The COVID-19 pandemic gave chief risk officers (CROs)—a relative newcomer to the C-suite—an opportunity and a challenge: to assess, manage, and measure risk and resilience in a crisis. Disruptions throughout organizations and their supply chains, which continue today with shortages of chips for automobiles and raw materials for home manufacturing, helped organizations see the fragility of many systems they took for granted. Looking ahead, CROs are ensuring their businesses are building resilience into their plans and operations to be prepared for the next natural disaster, activist-driven shutdown, or data breach.

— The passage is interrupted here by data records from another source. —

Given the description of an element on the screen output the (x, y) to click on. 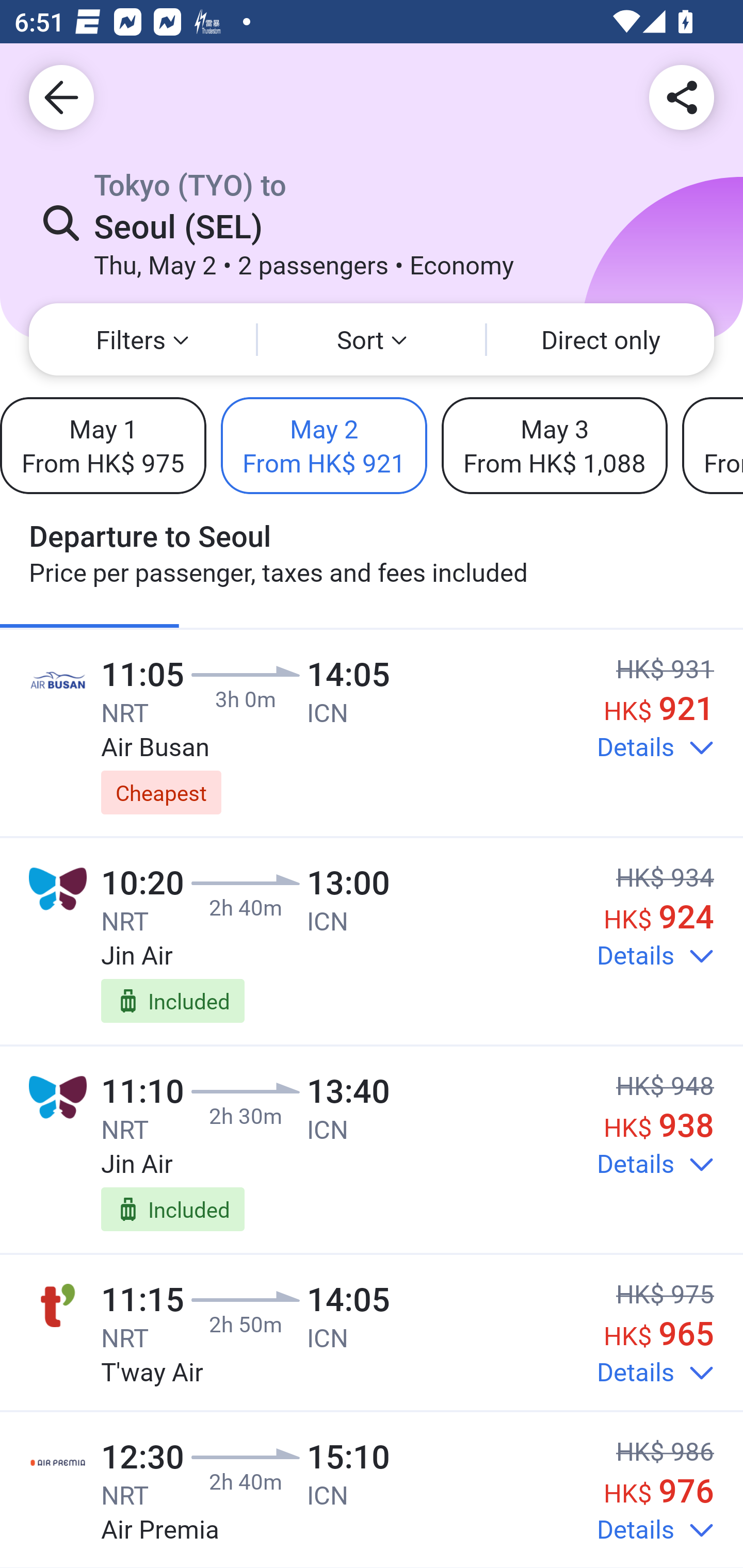
Filters (141, 339)
Sort (371, 339)
Direct only (600, 339)
May 1 From HK$ 975 (103, 444)
May 2 From HK$ 921 (323, 444)
May 3 From HK$ 1,088 (554, 444)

According to new research from ServiceNow and ESI ThoughtLab that surveyed 1,080 business leaders across 13 countries, CROs are taking the lead in setting up resilience roles, engaging in resilience audits, shoring up their company’s cybersecurity, and working to build a resilient corporate culture. Depending on their location, they also are heavily involved in—if not leading—their company’s adoption of new privacy regulations and management of ESG (environment, social, and governance) risk as well.
Since the CRO’s remit covers the entire organization, they see many of the same barriers to, and benefits from, resilience as their peers. But they’re slightly more concerned about barriers to fluid internal communication and persistent and rigid silos—two of the most common obstacles to managing risk—and they’re putting privacy risks front and center.
Privacy risks top of mind for CROs
According to Check Point Software’s Mid Year Report 2021, global cyberattacks are up almost 30%, while global ransomware attacks have almost doubled from earlier in the year, pushing data privacy risks to the forefront of the CRO’s agenda.. Nearly all CROs surveyed say that assessing and managing privacy risk is a top area of responsibility—and 4 in 10 say they’re in charge of implementing strategies to boost data privacy. This is an area where risk teams and security leaders share common interests and can leverage a common technical foundation with ServiceNow.
CROs also say they’re responsible for building a more resilient corporate culture, establishing financial rewards for resilience, recruiting risk specialists, reporting on key risk indicators and metrics, and other resilience-focused tasks.
Compared to other executives, CROs play a larger role in two areas, the survey showed: improving compliance planning to ensure the organization is up-to-date on regulatory and governance requirements; and conducting resilience audits, which assess the organization’s readiness to handle and respond to disruptions.
CROs value continuity planning and testing
The disruptions in the last years have increased the focus on prioritization based on business impact, and planning ahead. Resilience requires thinking about what matters to and could affect your business and the risks associated with these priorities, and then building plans, processes, policies, and programs to reduce these impacts.
To aid in these objectives, CROs are improving the entire lifecycle of resilience—from business impact analysis to crisis response and recovery. They reported that their increased focus on business continuity planning, scenario testing, and plan maintenance delivered the greatest value toward resilience. They also invest in resilience audits, tools and data for employees, reporting on key risk indicators, and creating a common risk management toolset. Much like the CIO, CROs see high value from tools and technology that improve cybersecurity.
They also see the importance of investing in people as well as technology. More than one-half of CROs want to hire resilience and risk-management specialists and establish incentives for resilience.
CROs see link between resilience and scalability
CROs cite, as other executives do, greater revenue and sales as the top benefit of risk management and resilience. But they’re also more likely to see a link between resilience and scalability. CROs understand that when an organization works to anticipate and mitigate potential risks, it unlocks the potential for faster growth. When bad things happen, resilience helps minimize the cost and damage and bounce back faster and more successfully.
On average, CROs agree with the rest of the C-suite on the challenges related to making their companies more resilient. They’re concerned about their ability to quantify the ROI of resilience investments, to recruit top talent, and to modernize processes.
But CROs also are more worried about the impact of rigid silos and divisions in various corporate departmental cultures than their peers, and for good reason. If CROs can’t easily communicate across departments and roles—to solicit data from across the organization, create meaningful priorities and plans, and manage through crises—then they can’t create or maintain informed risk-management strategies to help the organization survive future disruptions.